(Belge bölümü):
-----

Prof. Dr. M. Sezai Türk
Kırgızistan-Türkiye Manas Üniversitesi Rektör Yardımcısı
Ömer KAYIR
Çevre Bakanlığı Eski Müsteşar Yardımcısı
SSCB hakimiyetinden kurtulan Türk Cumhuriyetleri’nin yaşadıkları çevre problemleri çok ağırdır.
SSCB dağılırken Türk Cumhuriyetleri’nde “Halk Cephesi” hareketleri ortaya çıkmıştı. Bu hareketlerin temel karakteristiği “Azatlık-Bağımsızlık” istemeleri, “Ana Dili”ne sahip çıkmaları ve “Vatan topraklarının kirletilmesine karşı çıkmaları” idi.
Zaman içinde Türk Cumhuriyetleri bağımsızlıklarına kavuştular. Türkçe’nin farklı lehçeleri ana dil olarak Türk Cumhuriyetlerinin anayasalarında yer aldı. Ancak o hareketlerin vatan topraklarının kirletilmesine karşı olan talepleri hayata en az geçen talepler oldu. Aradan geçen 30 yıldan fazla süreye rağmen SSCB döneminde oluşan çevre kirliliklerinin giderilmesi konusunda çok ciddi bir ilerleme sağlanamadı.
Çevre kirliliklerinin giderilmesinin çok harcama gerektirmesi, ülkeler arası işbirliğini zorunlu kılması vb. sebepler bu alanda ilerleme sağlanamamasının başlıca nedenleridir.
Türk Cumhuriyetleri’nin çevre alanında yaşadıkları zaafiyet başta ABD ve AB ülkelerinin çevre konuları üzerinden Türk Cumhuriyetleri üzerinde etki kurma çabalarına yol açmıştır. ABD ve AB kuruluşları Orta Asya Türk Cumhuriyetleri’ndeki çevre, su ve iklim konularında pek çok proje geliştirmiş, çok sayıda toplantılar yapmış, bu alanda birçok uluslararası kuruluşlar kurmuşlardır. Batı ülkeleri bu çalışmalarına hala tam gaz devam etmektedirler. Bölgedeki en büyük güç sahibi Rusya ise Orta Asya Cumhuriyetleri arasındaki çevre ve su konularındaki ihtilafları bu ülkeler üzerindeki nüfuzunu arttırmada kullanmıştır.

-----

(Veri alıntısı):
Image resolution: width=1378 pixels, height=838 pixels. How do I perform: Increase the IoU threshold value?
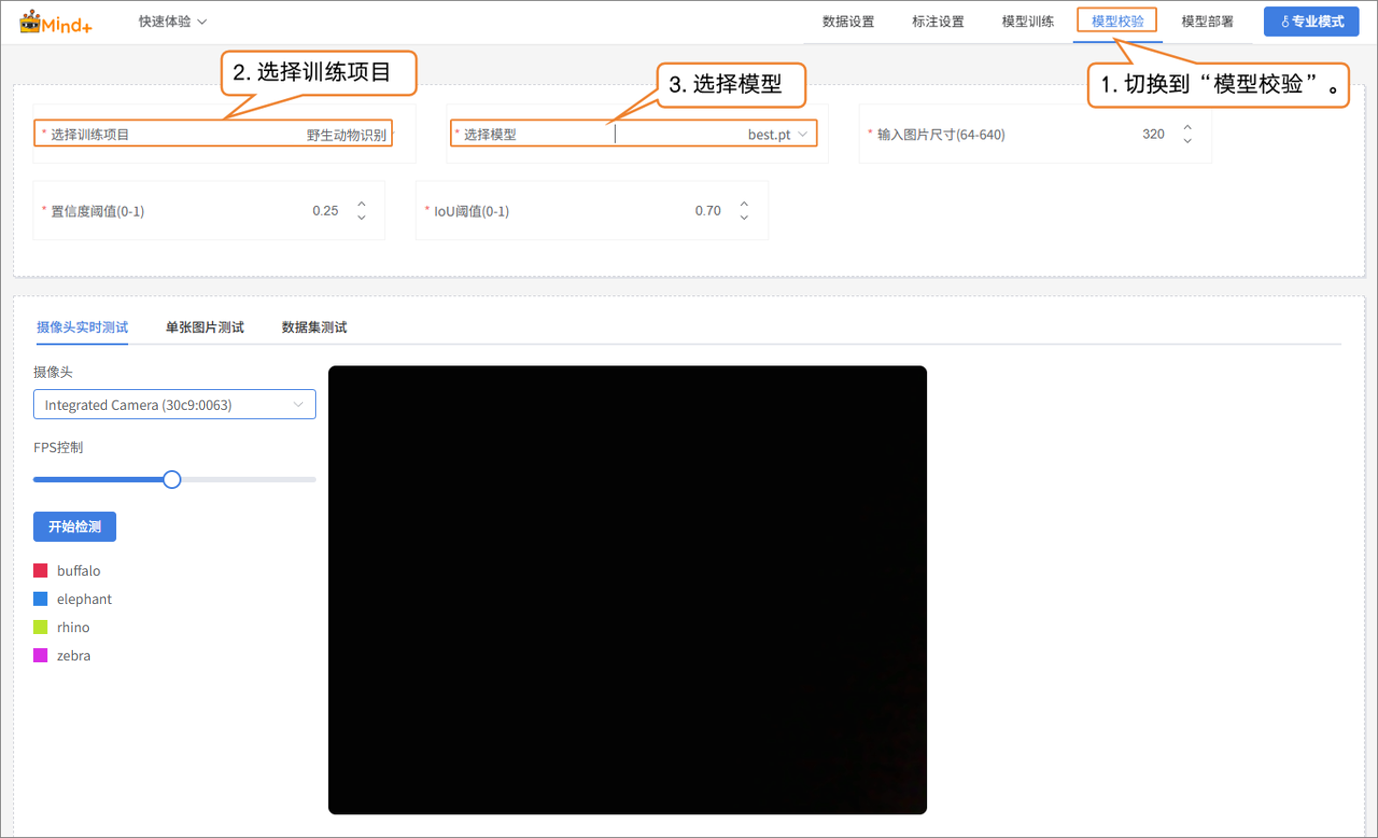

-----

(Yapılacak görev 1): Türk Cumhuriyetleri'nin çevre sorunlarına dair metinde "Prof. Dr. M." ile başlayıp "problemleri çok ağırdır." ile biten kısmı, "SSCB" yerine "Sovyetler Birliği" koyarak yeniden yazın.
(Yapılacak görev 2): Türk Cumhuriyetleri'nin çevre sorunlarına dair metni kaldığı yerden sürdürün.

(Alıştırma sonucu 1):
Prof. Dr. M. Sezai Türk
Kırgızistan-Türkiye Manas Üniversitesi Rektör Yardımcısı
Ömer KAYIR
Çevre Bakanlığı Eski Müsteşar Yardımcısı
Sovyetler Birliği hakimiyetinden kurtulan Türk Cumhuriyetleri’nin yaşadıkları çevre problemleri çok ağırdır.

(Alıştırma sonucu 2):
Türkiye’de 1990’lı yılların başında Orta Asya Türk Cumhuriyetleri’ndeki “çevre hareketleri”ne karşı bir ilgi doğmuştu. O dönemde Kazakistan’daki “Nevada-Semey Anti-nükleer Hareketi” ve onun başında olan ünlü Kazak Türkü yazar Olcas Süleymanov Türkiye’de ilgiyle takip edilmekteydi. Aral Gölü’nün kuruması ile ilgili haber ve yorumlar gazete ve dergilerde sürekli yer almaktaydı. Özbekistan’daki “Pamuk monokültürü” ile ilgili değerlendirmeler sürekli yapılmaktaydı. Ancak Türkiye’de Türk Cumhuriyetleri’ndeki çevre, iklim ve su konularına ilgi zaman içinde azalmıştır.
Bunun en büyük nedeni Azerbaycan’da Elçibey’in iktidardan düşmesi ile birlikte Özbekistan’ın Türkiye’ye kapılarını kapatması ve bunu bir ölçüde Türkmenistan’ın takip etmesiydi. Azerbaycan’ın Rusya ve İran ile denge politikaları güderek Türkiye ile arasına mesafe koyması, Özbekistan’ın kapılarını tamamen kapatması ve Türkmenistan’ın kapıları yarı kapalı tutması büyük bir hayal kırıklığı yarattı ve sadece Türk devletinin değil, Türk halkının ve aydınların da Türk Cumhuriyetleri konusundan uzaklaşmasına neden oldu.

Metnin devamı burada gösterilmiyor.